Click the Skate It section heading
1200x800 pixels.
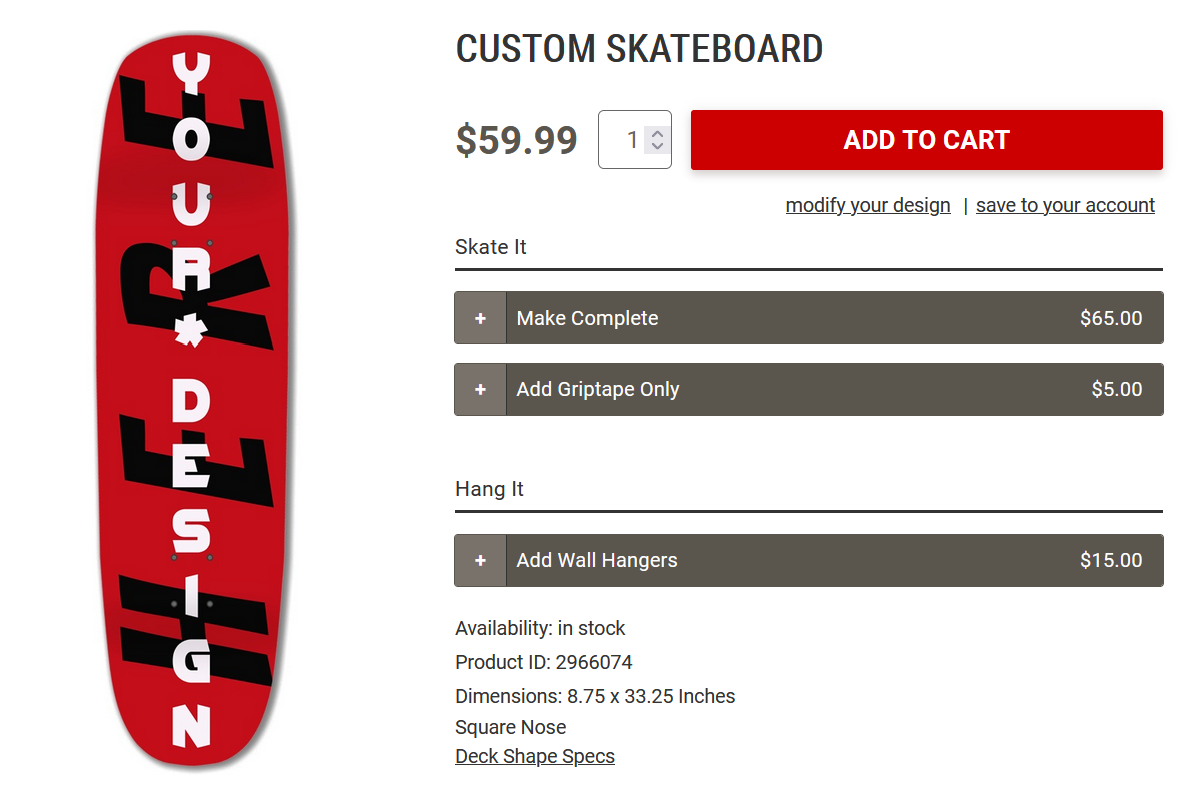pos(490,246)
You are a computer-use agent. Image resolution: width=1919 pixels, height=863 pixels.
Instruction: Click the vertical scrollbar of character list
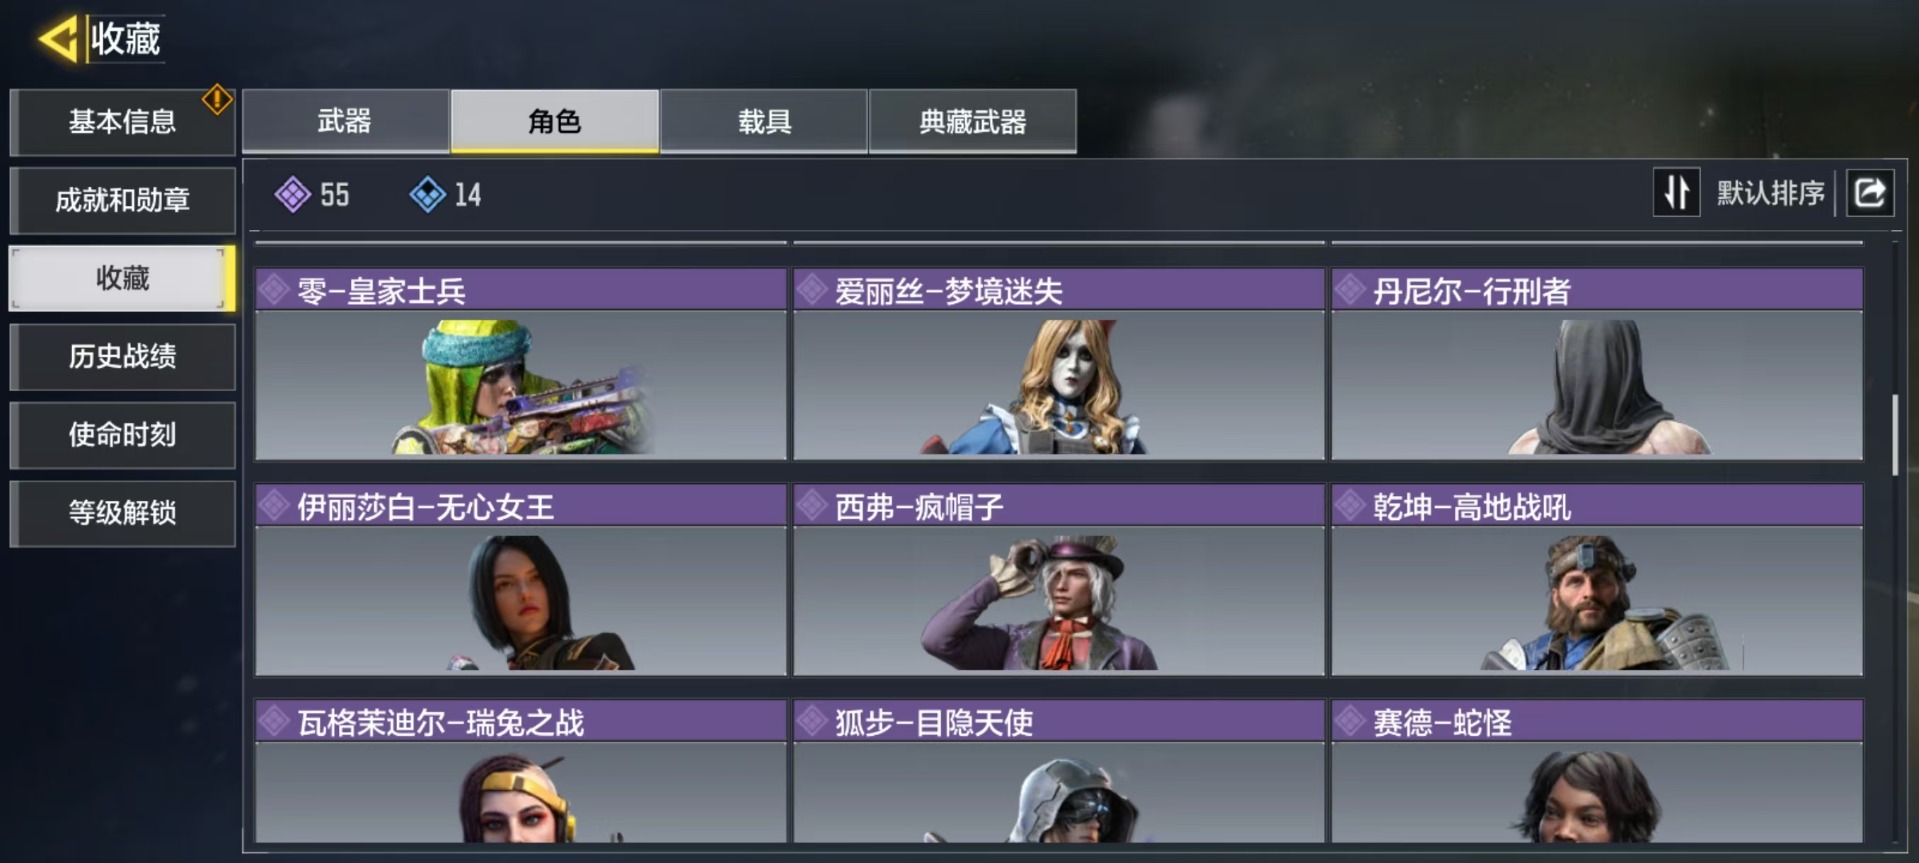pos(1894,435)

--

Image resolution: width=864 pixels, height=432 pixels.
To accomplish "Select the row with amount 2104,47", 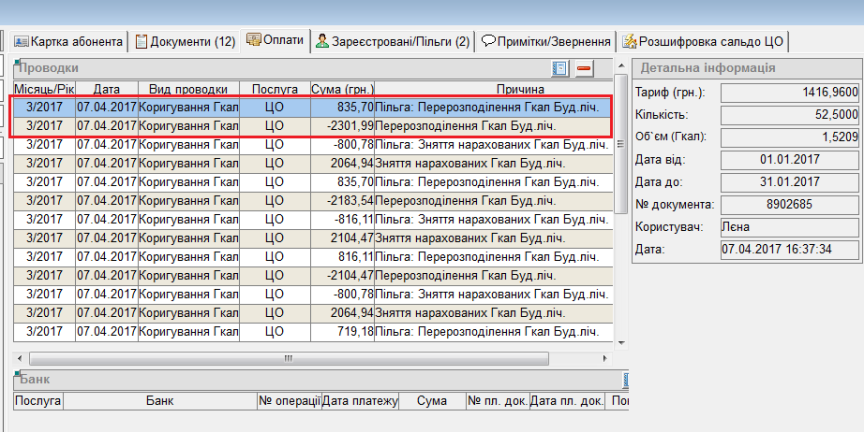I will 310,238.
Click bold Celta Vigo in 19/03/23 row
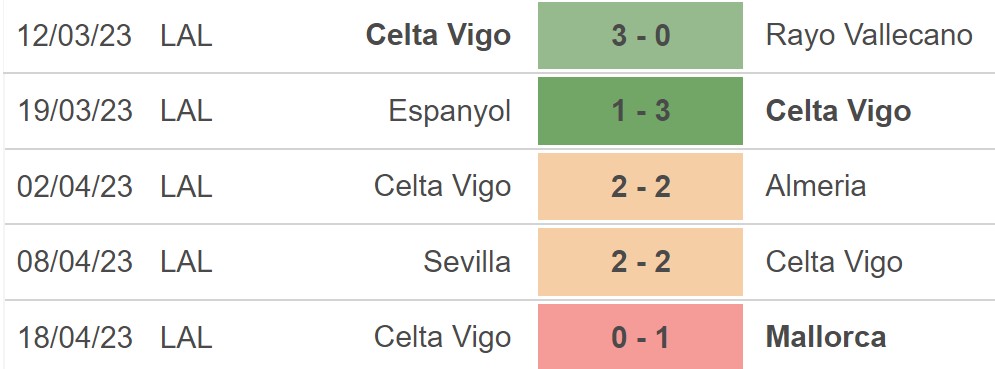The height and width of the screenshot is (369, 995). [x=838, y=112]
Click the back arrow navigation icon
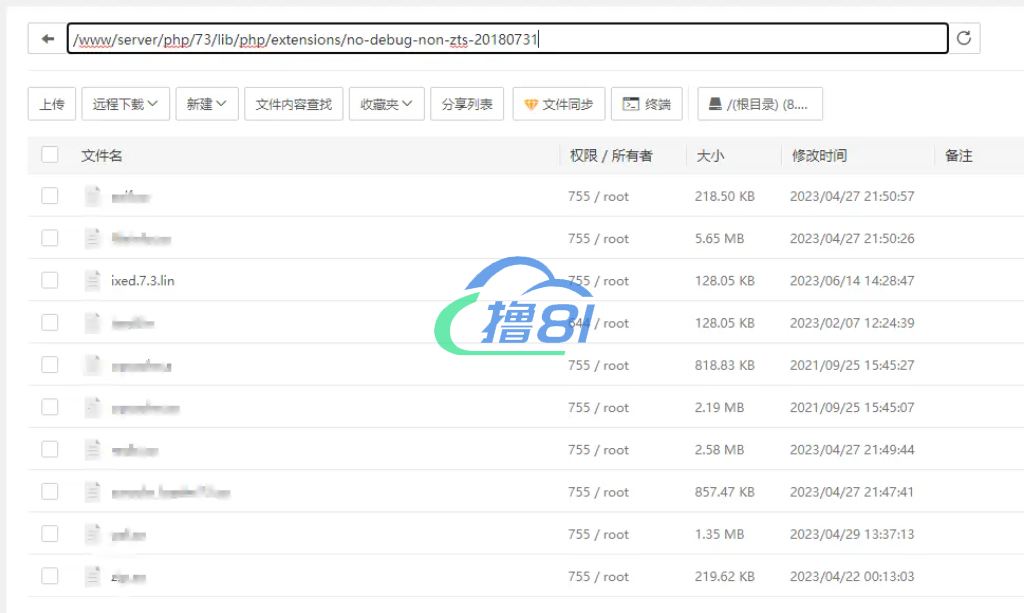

**GIVEN REQUEST**
Update the part of the rows that opens with the line containing "Click the Skate It section heading" and closes with the line containing "pos(1894,435)", changing "character list" to "inventory panel" and leaving everything else as it is. Give back only those lines, without the pictures.

**RESULT**
Click the Skate It section heading
1200x800 pixels.
pos(490,246)
You are a computer-use agent. Image resolution: width=1919 pixels, height=863 pixels.
Instruction: Click the vertical scrollbar of inventory panel
pos(1894,435)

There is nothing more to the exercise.